연속형 변수를 범주형 변수로 변환하는 작업이다.

데이터 Setting

def makeScore(x):
    result = round(x)
    if result > 100:
        return 100
    elif result < 50:
        return 50
    else:
        return result

data = list(map(lambda x: makeScore(x), np.random.randn(1000) * 12 + 70))

df = pd.DataFrame(data, columns=["math_score"])

import matplotlib.pyplot as plt

plt.hist(df, bins=5, range=[50,100], rwidth=0.9)
plt.show()

way1. loc함수와 조건을 사용해서 구간을 직접 설정

조건을 사용해서, 값을 변경하고자 할때
- loc 을 통해서 변경해야한다.

df["grade"] = np.nan
df["grade"] = df["grade"].astype("str")

# df[df["math_score"] >= 90]["grade"] = "A"  # SettingWithCopyWarning
df.loc[df["math_score"] >= 90, "grade"] = "A"
df.loc[(df["math_score"] >= 80) & (df["math_score"] < 90), "grade"] = "B"
df.loc[(df["math_score"] >= 70) & (df["math_score"] < 80), "grade"] = "C"
df.loc[(df["math_score"] >= 60) & (df["math_score"] < 70), "grade"] = "D"
df.loc[df["math_score"] < 60, "grade"] = "F"

df

way2. pandas.cut 함수 사용

df["grade2"] = pd.cut(df["math_score"], bins=[0, 60, 70, 80, 90, 101], labels= ["F", "D", "C", "B", "A"], right=False, include_lowest=True)

# cut 함수
pd.cut(
    x,
    bins,
    right: 'bool' = True,
    labels=None,
    retbins: 'bool' = False,
    precision: 'int' = 3,
    include_lowest: 'bool' = False,
    duplicates: 'str' = 'raise',
    ordered: 'bool' = True,
)

way3. pandas.qcut 함수 사용

cut() 함수는 bins를 직접 수치로 지정하는 반면,
- qcut() 함수는 나누고자 하는 범주 개수(q )를 정해주면,
  - 각 범주에 균등한 수의 데이터가 채워지도록 범주를 나눈다.

df["grade3"] = pd.qcut(df["math_score"], q=5, labels=["F", "D", "C", "B", "A"])

# qcut 함수
pd.qcut(
    x,
    q,
    labels=None,
    retbins: 'bool' = False,
    precision: 'int' = 3,
    duplicates: 'str' = 'raise',
)

PCA (Principal Component Analysis, 주성분 분석)

주성분 분석이란 여러 변수들의 변량을 주성분이라고 불리는, 서로 상관성이 높은 여러 변수들의 선형조합으로 만든 새로운 변수들로 요약, 축소하는 기법이다.

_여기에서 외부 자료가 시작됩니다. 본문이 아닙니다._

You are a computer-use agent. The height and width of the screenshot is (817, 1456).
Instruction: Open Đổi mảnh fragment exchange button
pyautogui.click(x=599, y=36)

sklearn.decomposition.PCA 클래스 활용

sklearn.decomposition.PCA(
    n_components=None,
    *,
    copy=True,
    whiten=False,
    svd_solver='auto',
    tol=0.0,
    iterated_power='auto',
    n_oversamples=10,
    power_iteration_normalizer='auto',
    random_state=None,
)

df = pd.read_csv("https://raw.githubusercontent.com/YoungjinBD/dataset/main/iris.csv")

df = df.drop(columns=["species"])

from sklearn.preprocessing import StandardScaler
from sklearn.decomposition import PCA

# 표준 정규화
standard_scaler = StandardScaler()

df = pd.DataFrame(standard_scaler.fit_transform(df), columns=df.columns)

# PCA 수행
pca = PCA(n_components=4)

p_score = pca.fit_transform(df)

print(pca.explained_variance_ratio_)

# 출력
# [0.72962445 0.22850762 0.03668922 0.00517871]

필터링 (Filtering)

df[df['column'] == 1]
bool 타입의 Series 혹은 ndarray 를 통해 필터링을 수행할 수 있다.

assert (df[np.isin(df.season, [1, 2])].index == df[(df.season == 1) | (df.season == 2)].index).all()
assert (df[np.isin(df.season, [1, 2])].index == df.iloc[np.isin(df.season, [1, 2])].index).all()
assert (df[np.isin(df.season, [1, 2])].index == df.loc[np.isin(df.season, [1, 2])].index).all()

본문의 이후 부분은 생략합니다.